• **Task description**: Quote the items below verbatim, starting at their first line and ending at the line that contains "Action: [660, 32]", with both of those lines included.

+ + + + + + +

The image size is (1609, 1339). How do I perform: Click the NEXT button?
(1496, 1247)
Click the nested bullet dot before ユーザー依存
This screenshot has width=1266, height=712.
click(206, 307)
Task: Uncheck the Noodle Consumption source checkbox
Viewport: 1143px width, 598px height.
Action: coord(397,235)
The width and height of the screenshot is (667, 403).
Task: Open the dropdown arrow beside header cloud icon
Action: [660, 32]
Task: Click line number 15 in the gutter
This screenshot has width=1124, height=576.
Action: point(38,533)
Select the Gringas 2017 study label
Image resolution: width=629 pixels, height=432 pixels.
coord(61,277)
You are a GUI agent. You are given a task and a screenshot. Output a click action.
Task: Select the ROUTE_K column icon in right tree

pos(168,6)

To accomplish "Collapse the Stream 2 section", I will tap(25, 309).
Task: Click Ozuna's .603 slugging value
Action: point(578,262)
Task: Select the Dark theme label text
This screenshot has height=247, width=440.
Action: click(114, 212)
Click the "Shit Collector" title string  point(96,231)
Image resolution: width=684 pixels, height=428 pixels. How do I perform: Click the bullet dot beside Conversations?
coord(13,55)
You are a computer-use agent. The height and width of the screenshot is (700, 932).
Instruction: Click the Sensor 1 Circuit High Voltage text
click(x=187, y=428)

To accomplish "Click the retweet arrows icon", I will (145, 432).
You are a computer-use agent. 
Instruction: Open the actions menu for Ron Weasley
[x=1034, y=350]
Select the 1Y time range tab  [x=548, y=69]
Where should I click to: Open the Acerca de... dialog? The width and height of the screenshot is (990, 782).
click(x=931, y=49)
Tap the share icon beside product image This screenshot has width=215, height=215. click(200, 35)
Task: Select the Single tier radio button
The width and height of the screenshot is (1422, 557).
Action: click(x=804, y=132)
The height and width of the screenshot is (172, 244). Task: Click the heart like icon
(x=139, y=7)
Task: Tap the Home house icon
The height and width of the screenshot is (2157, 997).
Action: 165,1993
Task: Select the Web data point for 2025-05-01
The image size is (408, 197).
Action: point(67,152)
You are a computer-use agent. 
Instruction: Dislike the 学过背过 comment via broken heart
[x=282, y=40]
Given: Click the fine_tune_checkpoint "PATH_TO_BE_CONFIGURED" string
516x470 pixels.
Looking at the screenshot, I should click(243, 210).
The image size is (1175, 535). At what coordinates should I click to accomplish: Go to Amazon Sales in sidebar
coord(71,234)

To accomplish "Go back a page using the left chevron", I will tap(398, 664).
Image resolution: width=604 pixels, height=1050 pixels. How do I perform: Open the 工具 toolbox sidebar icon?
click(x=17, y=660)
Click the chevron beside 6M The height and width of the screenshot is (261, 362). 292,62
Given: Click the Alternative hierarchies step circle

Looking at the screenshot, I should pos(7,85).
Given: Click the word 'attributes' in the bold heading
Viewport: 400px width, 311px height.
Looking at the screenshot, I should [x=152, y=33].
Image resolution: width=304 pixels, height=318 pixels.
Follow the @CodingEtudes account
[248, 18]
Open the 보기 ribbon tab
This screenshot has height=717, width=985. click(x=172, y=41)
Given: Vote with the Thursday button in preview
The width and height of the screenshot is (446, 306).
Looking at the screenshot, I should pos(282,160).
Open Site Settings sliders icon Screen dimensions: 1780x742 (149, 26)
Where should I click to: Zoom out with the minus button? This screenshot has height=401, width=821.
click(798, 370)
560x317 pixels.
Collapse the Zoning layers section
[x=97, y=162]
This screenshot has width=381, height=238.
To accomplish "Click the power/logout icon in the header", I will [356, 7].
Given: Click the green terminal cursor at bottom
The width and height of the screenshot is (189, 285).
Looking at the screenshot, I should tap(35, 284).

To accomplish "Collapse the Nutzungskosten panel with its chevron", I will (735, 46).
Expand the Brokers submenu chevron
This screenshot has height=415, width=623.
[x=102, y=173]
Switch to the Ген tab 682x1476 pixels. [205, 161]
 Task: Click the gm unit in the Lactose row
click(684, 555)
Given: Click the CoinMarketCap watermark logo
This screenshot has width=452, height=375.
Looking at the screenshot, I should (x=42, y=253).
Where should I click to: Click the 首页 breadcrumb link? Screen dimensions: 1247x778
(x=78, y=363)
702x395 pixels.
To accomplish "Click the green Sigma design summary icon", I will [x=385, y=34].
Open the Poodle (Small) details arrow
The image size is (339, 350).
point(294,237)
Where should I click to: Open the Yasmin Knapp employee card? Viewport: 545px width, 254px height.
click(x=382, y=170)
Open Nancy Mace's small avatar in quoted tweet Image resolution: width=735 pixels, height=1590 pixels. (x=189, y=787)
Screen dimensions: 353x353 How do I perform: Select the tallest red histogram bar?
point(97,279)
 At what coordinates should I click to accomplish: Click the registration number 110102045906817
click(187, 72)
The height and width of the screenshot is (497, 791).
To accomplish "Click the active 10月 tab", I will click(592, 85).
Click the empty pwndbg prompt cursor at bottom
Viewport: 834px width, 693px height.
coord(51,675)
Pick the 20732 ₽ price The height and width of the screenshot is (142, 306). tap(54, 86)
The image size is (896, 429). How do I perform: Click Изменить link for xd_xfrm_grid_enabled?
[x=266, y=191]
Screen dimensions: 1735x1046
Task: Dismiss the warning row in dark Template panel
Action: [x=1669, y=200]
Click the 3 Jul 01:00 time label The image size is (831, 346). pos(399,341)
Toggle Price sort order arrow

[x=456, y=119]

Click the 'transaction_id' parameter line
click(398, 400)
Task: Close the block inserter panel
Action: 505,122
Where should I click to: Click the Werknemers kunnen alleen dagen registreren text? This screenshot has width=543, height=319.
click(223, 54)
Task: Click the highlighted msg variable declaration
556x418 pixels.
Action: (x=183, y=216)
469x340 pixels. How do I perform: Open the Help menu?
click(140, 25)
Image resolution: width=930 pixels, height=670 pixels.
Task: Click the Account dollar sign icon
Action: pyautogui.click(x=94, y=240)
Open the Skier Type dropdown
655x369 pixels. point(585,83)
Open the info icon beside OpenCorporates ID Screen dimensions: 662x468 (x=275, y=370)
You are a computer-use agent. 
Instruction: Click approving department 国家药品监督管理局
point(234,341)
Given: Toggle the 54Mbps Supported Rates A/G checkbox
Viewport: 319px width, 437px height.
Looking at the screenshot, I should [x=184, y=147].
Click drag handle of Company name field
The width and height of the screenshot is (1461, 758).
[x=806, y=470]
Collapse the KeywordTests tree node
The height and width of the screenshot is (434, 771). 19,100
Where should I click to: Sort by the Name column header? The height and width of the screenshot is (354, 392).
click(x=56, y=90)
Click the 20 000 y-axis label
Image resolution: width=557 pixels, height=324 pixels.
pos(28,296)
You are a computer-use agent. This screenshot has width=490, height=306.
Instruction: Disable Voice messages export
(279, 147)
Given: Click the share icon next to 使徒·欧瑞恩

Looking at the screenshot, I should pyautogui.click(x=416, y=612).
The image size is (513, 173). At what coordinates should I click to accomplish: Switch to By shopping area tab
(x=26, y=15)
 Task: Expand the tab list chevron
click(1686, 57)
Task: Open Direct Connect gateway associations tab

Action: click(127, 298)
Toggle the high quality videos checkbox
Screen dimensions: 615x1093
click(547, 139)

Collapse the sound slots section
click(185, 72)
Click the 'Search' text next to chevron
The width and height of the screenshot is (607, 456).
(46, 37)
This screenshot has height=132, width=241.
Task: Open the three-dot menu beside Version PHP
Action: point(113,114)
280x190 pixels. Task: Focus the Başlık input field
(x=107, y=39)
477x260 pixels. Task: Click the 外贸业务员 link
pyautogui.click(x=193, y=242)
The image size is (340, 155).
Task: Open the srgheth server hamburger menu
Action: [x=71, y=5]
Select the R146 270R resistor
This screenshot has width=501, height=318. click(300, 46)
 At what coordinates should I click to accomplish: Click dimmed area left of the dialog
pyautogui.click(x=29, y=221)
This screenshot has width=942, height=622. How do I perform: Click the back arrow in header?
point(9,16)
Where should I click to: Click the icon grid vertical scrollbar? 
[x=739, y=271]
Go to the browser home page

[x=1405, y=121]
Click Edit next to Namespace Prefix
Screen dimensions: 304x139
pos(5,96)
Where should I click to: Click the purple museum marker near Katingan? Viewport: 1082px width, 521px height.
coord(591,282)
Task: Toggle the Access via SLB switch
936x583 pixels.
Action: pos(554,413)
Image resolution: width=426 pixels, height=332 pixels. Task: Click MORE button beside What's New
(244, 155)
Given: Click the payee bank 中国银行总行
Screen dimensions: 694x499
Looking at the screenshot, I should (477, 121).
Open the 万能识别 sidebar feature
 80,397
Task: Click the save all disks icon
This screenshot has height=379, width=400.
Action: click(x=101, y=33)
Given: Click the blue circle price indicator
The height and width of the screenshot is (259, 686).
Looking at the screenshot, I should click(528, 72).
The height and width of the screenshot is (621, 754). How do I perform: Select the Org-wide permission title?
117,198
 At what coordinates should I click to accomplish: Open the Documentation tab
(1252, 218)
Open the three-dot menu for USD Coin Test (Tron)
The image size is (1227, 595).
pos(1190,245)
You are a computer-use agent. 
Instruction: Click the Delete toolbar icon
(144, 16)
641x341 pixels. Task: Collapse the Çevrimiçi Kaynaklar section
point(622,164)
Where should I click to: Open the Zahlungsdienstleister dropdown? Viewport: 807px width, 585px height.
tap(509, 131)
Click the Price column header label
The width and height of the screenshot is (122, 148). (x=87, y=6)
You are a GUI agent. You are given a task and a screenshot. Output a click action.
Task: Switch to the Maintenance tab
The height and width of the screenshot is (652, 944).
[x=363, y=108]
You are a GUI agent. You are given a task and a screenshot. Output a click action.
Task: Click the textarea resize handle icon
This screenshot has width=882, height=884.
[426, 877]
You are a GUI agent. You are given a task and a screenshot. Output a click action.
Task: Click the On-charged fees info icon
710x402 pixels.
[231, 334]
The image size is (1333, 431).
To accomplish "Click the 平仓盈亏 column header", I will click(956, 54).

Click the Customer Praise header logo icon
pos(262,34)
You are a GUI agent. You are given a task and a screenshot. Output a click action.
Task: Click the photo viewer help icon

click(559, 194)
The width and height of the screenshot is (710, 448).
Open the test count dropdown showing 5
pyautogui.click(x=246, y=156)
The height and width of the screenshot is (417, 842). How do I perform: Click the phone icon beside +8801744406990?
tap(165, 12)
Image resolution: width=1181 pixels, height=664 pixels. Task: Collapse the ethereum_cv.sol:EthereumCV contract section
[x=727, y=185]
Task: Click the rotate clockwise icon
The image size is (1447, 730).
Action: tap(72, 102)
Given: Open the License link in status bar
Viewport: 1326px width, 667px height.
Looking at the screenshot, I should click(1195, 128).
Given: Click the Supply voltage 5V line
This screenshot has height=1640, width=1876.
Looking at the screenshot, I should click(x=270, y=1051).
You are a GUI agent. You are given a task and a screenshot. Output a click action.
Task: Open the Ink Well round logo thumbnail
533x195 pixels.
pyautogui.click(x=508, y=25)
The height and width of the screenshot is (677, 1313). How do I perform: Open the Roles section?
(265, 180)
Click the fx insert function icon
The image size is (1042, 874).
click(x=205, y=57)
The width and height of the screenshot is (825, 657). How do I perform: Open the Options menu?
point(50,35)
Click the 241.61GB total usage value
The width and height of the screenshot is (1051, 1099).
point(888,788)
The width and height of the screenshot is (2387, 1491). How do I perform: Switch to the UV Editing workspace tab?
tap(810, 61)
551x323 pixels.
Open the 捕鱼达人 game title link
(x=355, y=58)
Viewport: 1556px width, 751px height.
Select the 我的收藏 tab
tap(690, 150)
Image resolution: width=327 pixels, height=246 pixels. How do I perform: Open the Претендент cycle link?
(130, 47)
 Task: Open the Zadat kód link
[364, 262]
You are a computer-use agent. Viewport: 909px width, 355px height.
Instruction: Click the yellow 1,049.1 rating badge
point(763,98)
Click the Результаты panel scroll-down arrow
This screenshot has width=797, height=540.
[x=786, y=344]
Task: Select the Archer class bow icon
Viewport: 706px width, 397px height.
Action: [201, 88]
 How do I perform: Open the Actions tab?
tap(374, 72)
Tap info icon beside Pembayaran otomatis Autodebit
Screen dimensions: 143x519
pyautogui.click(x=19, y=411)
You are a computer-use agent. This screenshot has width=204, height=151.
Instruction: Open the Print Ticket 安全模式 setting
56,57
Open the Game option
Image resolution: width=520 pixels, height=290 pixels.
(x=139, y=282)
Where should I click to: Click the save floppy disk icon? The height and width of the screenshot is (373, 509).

+ + + + + + +

• **Complete answer**:
The image size is (1609, 1339). How do I perform: Click the NEXT button?
(1496, 1247)
Click the nested bullet dot before ユーザー依存
This screenshot has width=1266, height=712.
click(206, 307)
Task: Uncheck the Noodle Consumption source checkbox
Viewport: 1143px width, 598px height.
Action: coord(397,235)
The width and height of the screenshot is (667, 403).
Task: Open the dropdown arrow beside header cloud icon
Action: [660, 32]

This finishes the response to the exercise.